We may start with basic cluster built with 3 Zookeepers and 3 brokers. We need uneven number of nodes for voting purposes — majority wins and take a decision. More mature cluster would have 5 Zookeepers and 5 brokers. If you have more brokers (data nodes) you have more space for topics. In Kafka architecture you have one broker acting as a leader and followers. A leader is an active owner of a set of topics. These are replicated to followers. If you have more nodes they are more chatty at the network level. If you have 2 nodes in one DC and 3 in another you need to have a very good network between data centers — low latency and reliable. Probably you don’t have 2 DC in the same geographical region — this doesn’t make sense considering energy outage and natural disaster. Do you have high quality and expensive colocation services giving you 1ms ping between DC via AES encrypted VPN with 2 redundant links?
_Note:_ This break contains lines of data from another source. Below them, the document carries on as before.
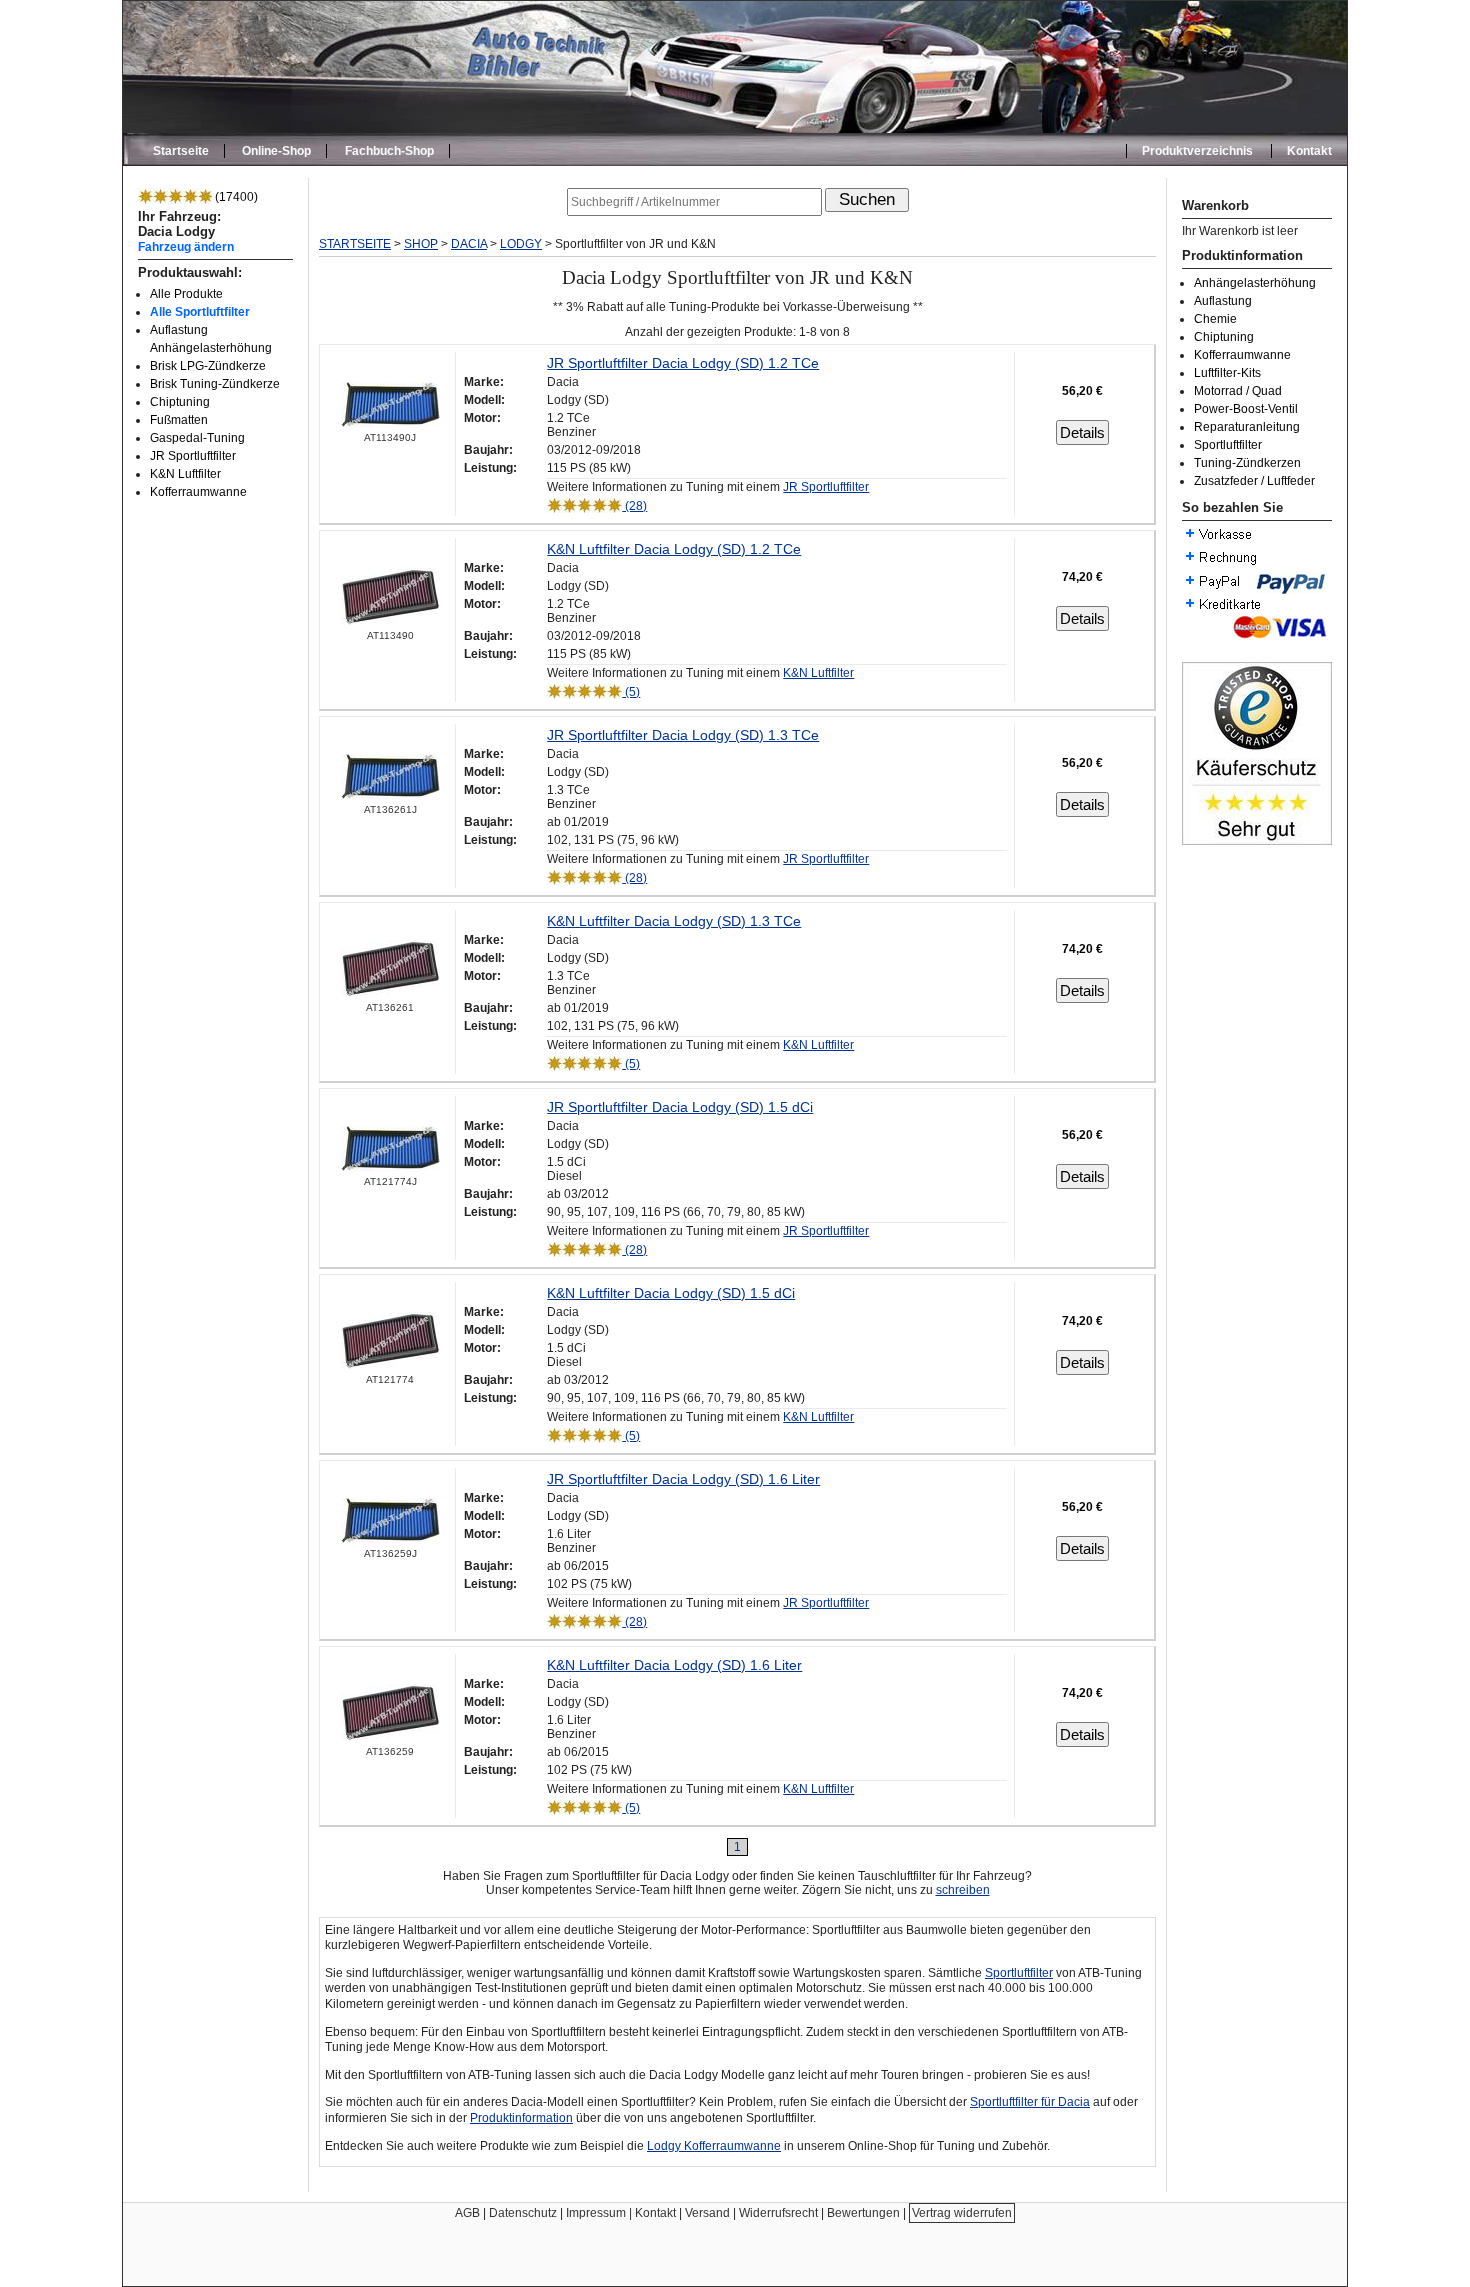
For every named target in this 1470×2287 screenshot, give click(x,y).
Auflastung (1223, 301)
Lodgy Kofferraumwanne (714, 2146)
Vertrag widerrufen (962, 2213)
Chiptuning (180, 402)
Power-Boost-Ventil (1246, 409)
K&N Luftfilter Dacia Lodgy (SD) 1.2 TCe (674, 549)
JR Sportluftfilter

If yes, then cool. If no the network might be a bottleneck and a single point of failure. You can create a overlay network spanned across 2 DCs and the location would not be visible to Kafka nodes on the Layer 7 of OSI model, however with the advent of unexpected and sudden network failure you will see that after it resolved, your brokers need to resync and you may need to rebalance them manually. I don’t say no — I just present the risk.

2 clusters in 2 DCs

Kafka should be always available for the producer to push data. Kafka is used as a buffer (hey — it’s a messaging/queueing system, so it’s obvious). Consumer of the stored data may not be immediately available to take it, however should be able to read it as soon as it’s available. In Kafka client configuration we have bootstrap servers and on the brokers’ side we have advertised listeners. Client connects to the first alive broker from the connection string. This broker fetches a list of all alive brokers from Zookeeper and passes it to the client. You may contact one broker and get a list of many. What’s more — advertised listeners may have different host names not matching with the bootstrap server. In the connection string you may have “kafka-cluster-primary:9092,kafka-cluster-secondary:9092” and load balanced entries of kafka-cluster-primary and kafka-cluster-secondary. Load balancer would redirect TCP/IP traffic to the brokers of primary and secondary cluster. There is something like data locality. If you are in DC2 (secondary) it doesn’t make sense to push data to kafka-cluster-primary in DC1. You can configure DNS resolving of kafka-cluster-primary to point to DC1 cluster for DC1 clients and to DC2 cluster for DC2 clients. Cool, isn’t it?

Now, my Kafka producer in DC1 wants to publish some data in DC1. There is a consumer interested in this data in DC2. We need Mirror Maker or any other Kafka consumer+producer acting as a synchronization mechanism between DCs. We have one-way synchronization DC1 to DC2. What if we have other producer of the same data type in DC2 and another consumer in DC1? We need to synchronize DC2 with DC1. Won’t we get a loop? DC1-DC2-DC1-DC2-.. No, we just need to add in Kafka headers source of the synchronized message. If the synchronizer in DC2 sees that the message was synchronized from DC1 to DC2 it won’t send it back to DC1.

With Mirror Maker(s) you may decide which topics you want to replicate and which not, so you minimize network traffic.

If you have a 5 node clusters across DCs then on the broker side you have min.insync.replicas=4. You can’t have 3 because you have 2 nodes in DC1 and 3 in DC2. With value 3 it would be possible that data is not copied into other DC. On the client side you have acks=all. It means that what is pushed by the producer may be copied 3 times more to the other data center. Now if you have 2 clusters and Mirror Maker you consume from DC1 broker, push to DC2 broker and inside DC2 network the data is replicated. The bandwidth usage is really reduced. You can use acks=1, but it’s too risky (unless you can lose data).

Kafka on Kubernetes

You can have a Kafka cluster created on Kubernetes with overlay network spanned across 2 DCs. It can be created even with k8s Operator (https://operatorhub.io/operator/banzaicloud-kafka-operator, https://operatorhub.io/operator/strimzi-kafka-operator) or Helm chart (https://bitnami.com/stack/kafka/helm). Red Hat sells rebranded Strimzi (https://www.redhat.com/en/resources/amq-streams-datasheet) but not for the clients coming from the street. Bitnami didn’t want to sell me commercial support last year. Traditional Big Data (Hadoop) vendors provide commercial support because Kafka is used as a cool transport layer. And of course there is the cloud with multi-region replication and data encryption at rest. If you are not bound to the Danish war law anymore you can go with the cloud.